The Legislature’s top Republicans said they planned to immediately appeal the move to the state Supreme Court. Senate Majority Leader Scott Fitzgerald, R-Juneau, and Assembly Speaker Robin Vos, R-Rochester, called it an unconstitutional overreach.

Evers’ move comes after GOP lawmakers rejected his last-minute request to meet in special session to conduct the spring election by mail and push back deadlines to May to request and receive an absentee ballot.

It also comes amid a flurry of federal court action impacting the spring election and growing attention nationally to the possibility of Wisconsin moving forward with its election amid a growing public health emergency.

In a statement, Evers bemoaned GOP lawmakers declining to act on his request.

“But as municipalities are consolidating polling locations, and absent legislative or court action, I cannot in good conscience stand by and do nothing,” Evers said. “The bottom line is that I have an obligation to keep people safe, and that’s why I signed this executive order today.”

The guv’s office said ballots already cast will remain valid and be tallied in conjunction with the new in-person voting date.

Fitzgerald and Vos said local clerks should “stand ready” to proceed with the election.

“This is another last minute flip-flop from the governor on the April 7th election,” the Republicans said. “The governor himself has repeatedly acknowledged he can’t move the election. Just last week a federal judge said he did not have the power to cancel the election and Governor Evers doesn’t either. Governor Evers can’t unilaterally run the state.”

Evers’ order sets the June 9 date unless “the Legislature passes and the Governor approves a different date for in-person voting.” In the interim, voters can continue asking for absentee ballots until 5 p.m. on the fifth day immediately preceding the new in-person election date.
The order also includes a call for a special session to begin at 2 p.m. tomorrow for the Legislature to take up legislation setting a new in-person voting date.
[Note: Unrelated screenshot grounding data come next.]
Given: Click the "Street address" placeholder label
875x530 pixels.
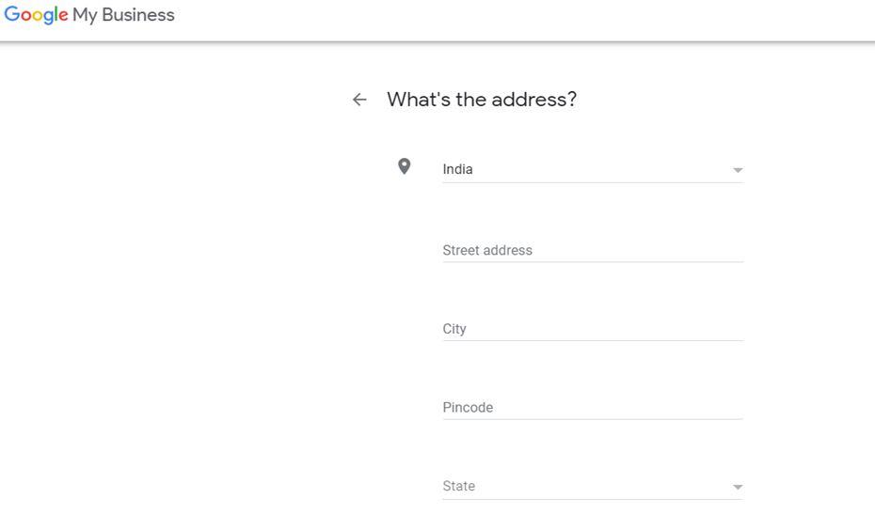Looking at the screenshot, I should (487, 250).
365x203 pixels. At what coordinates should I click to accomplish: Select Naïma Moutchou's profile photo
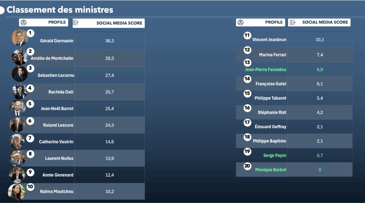point(17,192)
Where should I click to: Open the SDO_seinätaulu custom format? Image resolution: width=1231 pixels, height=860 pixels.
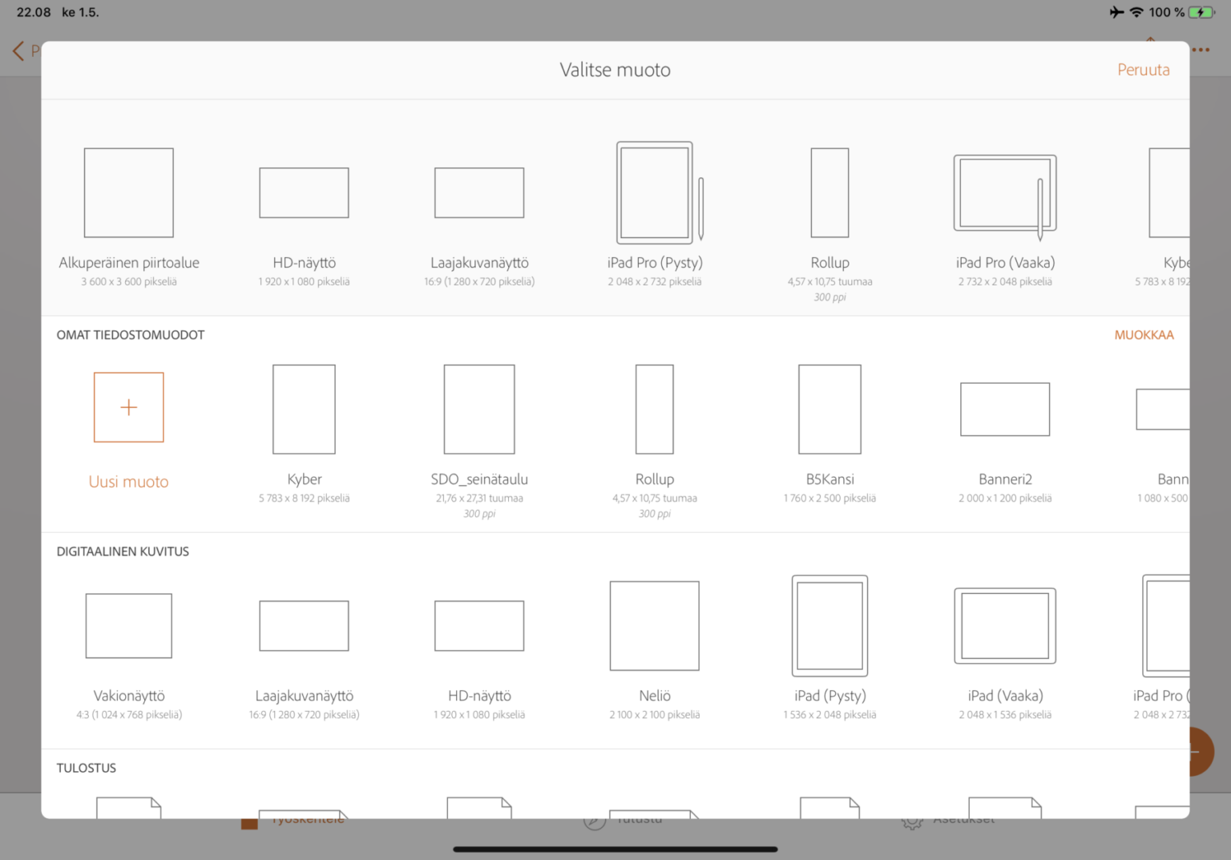(479, 409)
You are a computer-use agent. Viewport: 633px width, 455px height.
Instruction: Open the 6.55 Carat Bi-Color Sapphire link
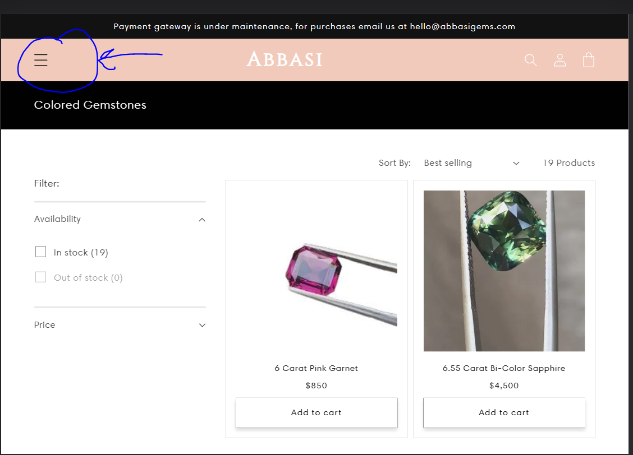tap(504, 368)
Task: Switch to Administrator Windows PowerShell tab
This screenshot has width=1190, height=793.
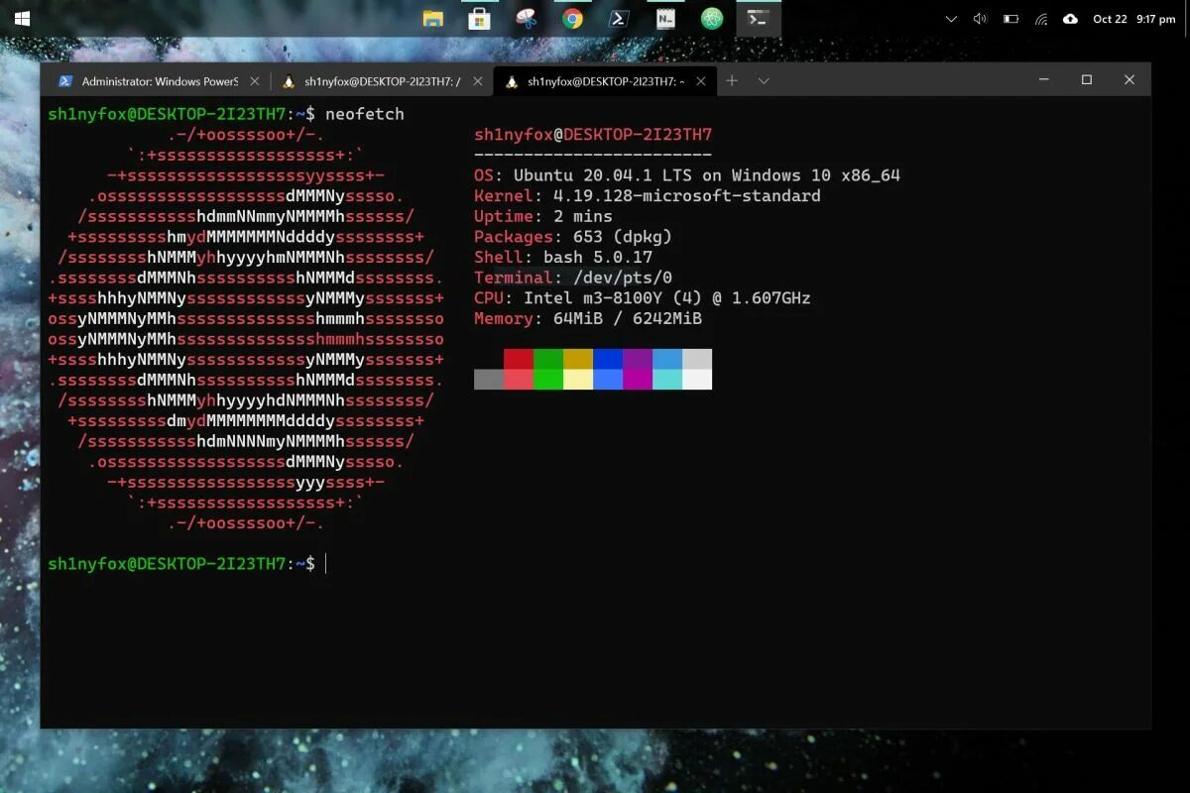Action: (x=159, y=80)

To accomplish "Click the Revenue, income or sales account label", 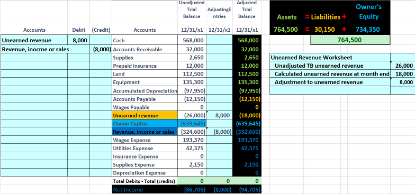I will 145,132.
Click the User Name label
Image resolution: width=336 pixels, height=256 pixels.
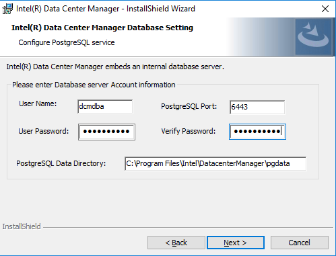click(38, 104)
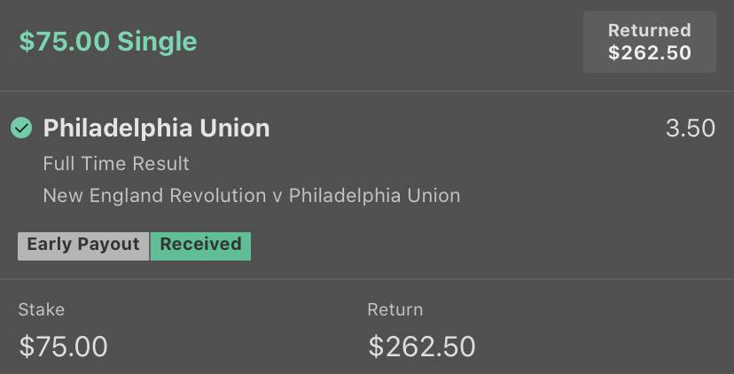Select the $75.00 Single bet header
The width and height of the screenshot is (734, 374).
click(x=108, y=42)
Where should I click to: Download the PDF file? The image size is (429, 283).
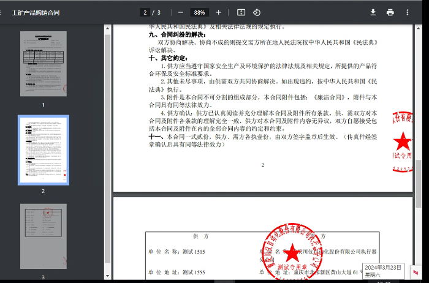coord(373,12)
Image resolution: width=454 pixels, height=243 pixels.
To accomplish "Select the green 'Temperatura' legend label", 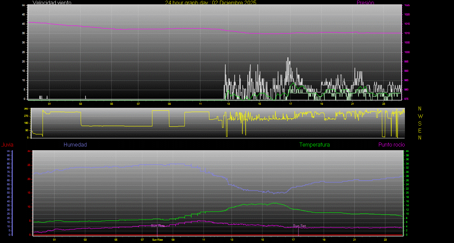I will pyautogui.click(x=314, y=145).
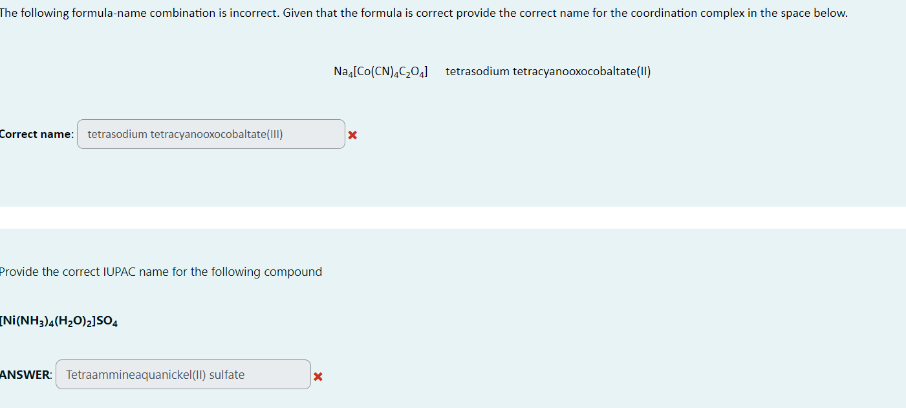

In the first weeks of the pandemic, Evers repeatedly said he wanted to move forward with the original date for the spring election because of the hundreds of local offices on the ballot. With the terms for many of those offices expiring in the weeks after the spring election, he raised concerns about possibly leaving them vacant during a public health crisis.

In today’s order, Evers extends the terms for those currently in office until results of the spring election results are finalized. Those who win terms in the spring election would still see them expire as if there had been no delay in the election.

While Evers and others have said in the past he didn’t have the authority to move the date on his own, the guv’s order cites the Wisconsin Constitution and state statute in making the move.

The statute cited gives the power during an emergency to “Issue such orders as he or she deems necessary for the security of persons and property.”

Not long after the guv’s order, Elections Commission Administrator Meagan Wolfe sent a message to local clerks that “we must continue” to make preparations to go through with tomorrow’s vote, citing fast-moving legal action.

“If the election is moved to the 9th we will adjust accordingly, but all we can do today is prepare for tomorrow,” Wolfe wrote.